A nonlinear peek into stripes

In many theoretical models of high-temperature superconductors, remnants of superconductivity persist to temperatures higher than the transition temperature, TC. Rajasekaran et al. used nonlinear terahertz spectroscopy to probe this region of the phase diagram of a cuprate superconductor that is well known for a stripe phase that appears for certain doping levels (see the Perspective by Ergeçen and Gedik). For a sample deep in the stripe phase, a large nonlinear signal persisted from the superconducting region up to temperatures much higher than TC. The findings suggest the formation of a peculiar spatially modulated superconducting state called the pair-density wave.

Science, this issue p. 575; see also p. 519


Unconventional superconductivity in the cuprates coexists with other types of electronic order. However, some of these orders are invisible to most experimental probes because of their symmetry. For example, the possible existence of superfluid stripes is not easily validated with linear optics, because the stripe alignment causes interlayer superconducting tunneling to vanish on average.

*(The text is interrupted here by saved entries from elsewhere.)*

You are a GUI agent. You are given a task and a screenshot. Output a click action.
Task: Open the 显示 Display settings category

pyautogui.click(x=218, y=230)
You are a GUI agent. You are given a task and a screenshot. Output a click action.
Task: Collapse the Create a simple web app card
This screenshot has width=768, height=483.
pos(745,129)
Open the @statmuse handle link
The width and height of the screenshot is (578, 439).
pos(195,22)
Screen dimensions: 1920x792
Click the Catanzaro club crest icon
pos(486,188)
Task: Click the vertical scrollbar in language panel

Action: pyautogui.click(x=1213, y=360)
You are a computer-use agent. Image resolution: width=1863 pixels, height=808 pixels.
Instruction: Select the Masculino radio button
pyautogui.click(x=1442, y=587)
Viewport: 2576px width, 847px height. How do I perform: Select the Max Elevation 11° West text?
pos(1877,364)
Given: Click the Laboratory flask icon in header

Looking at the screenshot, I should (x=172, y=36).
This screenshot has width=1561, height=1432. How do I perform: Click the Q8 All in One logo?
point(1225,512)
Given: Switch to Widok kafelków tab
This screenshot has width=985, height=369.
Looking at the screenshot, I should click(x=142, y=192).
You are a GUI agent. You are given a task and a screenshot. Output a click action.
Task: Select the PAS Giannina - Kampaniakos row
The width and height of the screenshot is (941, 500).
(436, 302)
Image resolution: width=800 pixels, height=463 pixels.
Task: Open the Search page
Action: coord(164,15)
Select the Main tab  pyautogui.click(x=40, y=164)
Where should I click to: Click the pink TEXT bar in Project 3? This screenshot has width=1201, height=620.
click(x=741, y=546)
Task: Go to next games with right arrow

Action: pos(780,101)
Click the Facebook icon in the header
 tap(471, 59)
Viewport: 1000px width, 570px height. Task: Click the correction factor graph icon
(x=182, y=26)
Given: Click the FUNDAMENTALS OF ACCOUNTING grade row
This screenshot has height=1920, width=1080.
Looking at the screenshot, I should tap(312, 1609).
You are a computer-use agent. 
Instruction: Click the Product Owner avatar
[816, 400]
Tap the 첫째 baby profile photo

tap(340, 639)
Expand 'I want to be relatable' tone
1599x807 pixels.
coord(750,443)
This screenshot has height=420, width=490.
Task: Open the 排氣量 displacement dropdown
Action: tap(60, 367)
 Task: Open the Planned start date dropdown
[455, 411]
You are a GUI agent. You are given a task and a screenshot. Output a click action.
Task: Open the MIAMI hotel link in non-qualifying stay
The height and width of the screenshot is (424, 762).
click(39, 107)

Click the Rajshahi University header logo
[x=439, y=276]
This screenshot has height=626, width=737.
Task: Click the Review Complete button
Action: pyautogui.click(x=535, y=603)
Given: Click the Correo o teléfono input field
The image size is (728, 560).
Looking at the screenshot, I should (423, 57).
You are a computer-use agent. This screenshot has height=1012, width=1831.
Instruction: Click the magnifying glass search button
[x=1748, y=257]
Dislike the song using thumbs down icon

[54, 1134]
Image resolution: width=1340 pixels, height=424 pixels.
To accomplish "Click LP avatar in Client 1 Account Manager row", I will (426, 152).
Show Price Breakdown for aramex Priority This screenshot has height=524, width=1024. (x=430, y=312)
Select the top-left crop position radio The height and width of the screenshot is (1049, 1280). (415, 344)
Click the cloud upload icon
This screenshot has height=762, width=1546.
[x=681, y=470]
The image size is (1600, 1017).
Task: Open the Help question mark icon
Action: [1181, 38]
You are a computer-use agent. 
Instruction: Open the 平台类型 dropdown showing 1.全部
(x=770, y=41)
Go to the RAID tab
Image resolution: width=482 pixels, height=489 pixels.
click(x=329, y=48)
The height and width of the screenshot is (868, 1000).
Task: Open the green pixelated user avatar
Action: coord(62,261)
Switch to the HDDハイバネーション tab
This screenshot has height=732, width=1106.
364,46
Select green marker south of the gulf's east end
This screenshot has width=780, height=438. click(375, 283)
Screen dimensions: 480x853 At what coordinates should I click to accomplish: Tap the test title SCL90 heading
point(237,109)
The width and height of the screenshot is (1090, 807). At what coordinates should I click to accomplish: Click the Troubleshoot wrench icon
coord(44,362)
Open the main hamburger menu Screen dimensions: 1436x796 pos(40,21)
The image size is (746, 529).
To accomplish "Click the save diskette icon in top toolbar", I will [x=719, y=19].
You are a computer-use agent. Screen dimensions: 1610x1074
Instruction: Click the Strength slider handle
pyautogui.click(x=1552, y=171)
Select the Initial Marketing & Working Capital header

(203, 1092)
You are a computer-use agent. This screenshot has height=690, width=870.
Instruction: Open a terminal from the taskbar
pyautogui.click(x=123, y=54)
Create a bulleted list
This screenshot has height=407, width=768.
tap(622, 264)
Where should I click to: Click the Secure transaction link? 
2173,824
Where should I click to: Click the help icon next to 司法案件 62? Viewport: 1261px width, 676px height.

Here we show that this frustration is removed in the nonlinear optical response. A giant terahertz third harmonic, characteristic of nonlinear Josephson tunneling, is observed in La1.885Ba0.115CuO4 above the transition temperature Tc = 13 kelvin and up to the charge-ordering temperature Tco = 55 kelvin. We model these results by hypothesizing the presence of a pair density wave condensate, in which nonlinear mixing of optically silent tunneling modes drives large dipole-carrying supercurrents.

Single-layer cuprates of the type La2–xy(Ba,Sr)x(Nd,Eu)yCuO4 exhibit an anomalous suppression of the superconducting transition temperature Tc for doping levels near 12.5% (1). Several studies have shown that this suppression coincides with the formation of “stripes,” one-dimensional chains of charge rivers separated by regions of oppositely phased antiferromagnetism (2, 3). A schematic phase diagram of La2–xBaxCuO4, adapted from (1), is shown in Fig. 1, along with a sketch of the stripe geometry.

Fig. 1 Phase diagram for La2–xBaxCuO4.

SC, SO, and CO denote the bulk superconducting, spin- and charge-ordered (striped), and charge-only–ordered phases, respectively. Tc, Tso, and Tco are the corresponding ordering temperatures. TLT denotes the orthorhombic-to-tetragonal structural transition temperature. The samples examined in this study are x = 9.5, 11.5, and 15.5% (dotted lines). Further, a schematic stripe-ordered state is shown wherein the tan stripes depict the charge rivers and the gray stripes depict the antiferromagnetic insulating region (inset). Figure adapted with permission from (1).

Recently, high-mobility in-plane transport was found in some of these striped phases at temperatures above the bulk superconducting Tc (4). The existence of a striped superfluid state with a spatially oscillating superconducting order parameter, a so-called pair density wave (PDW) state, was hypothesized (5) to explain the anomalously low in-plane resistivity.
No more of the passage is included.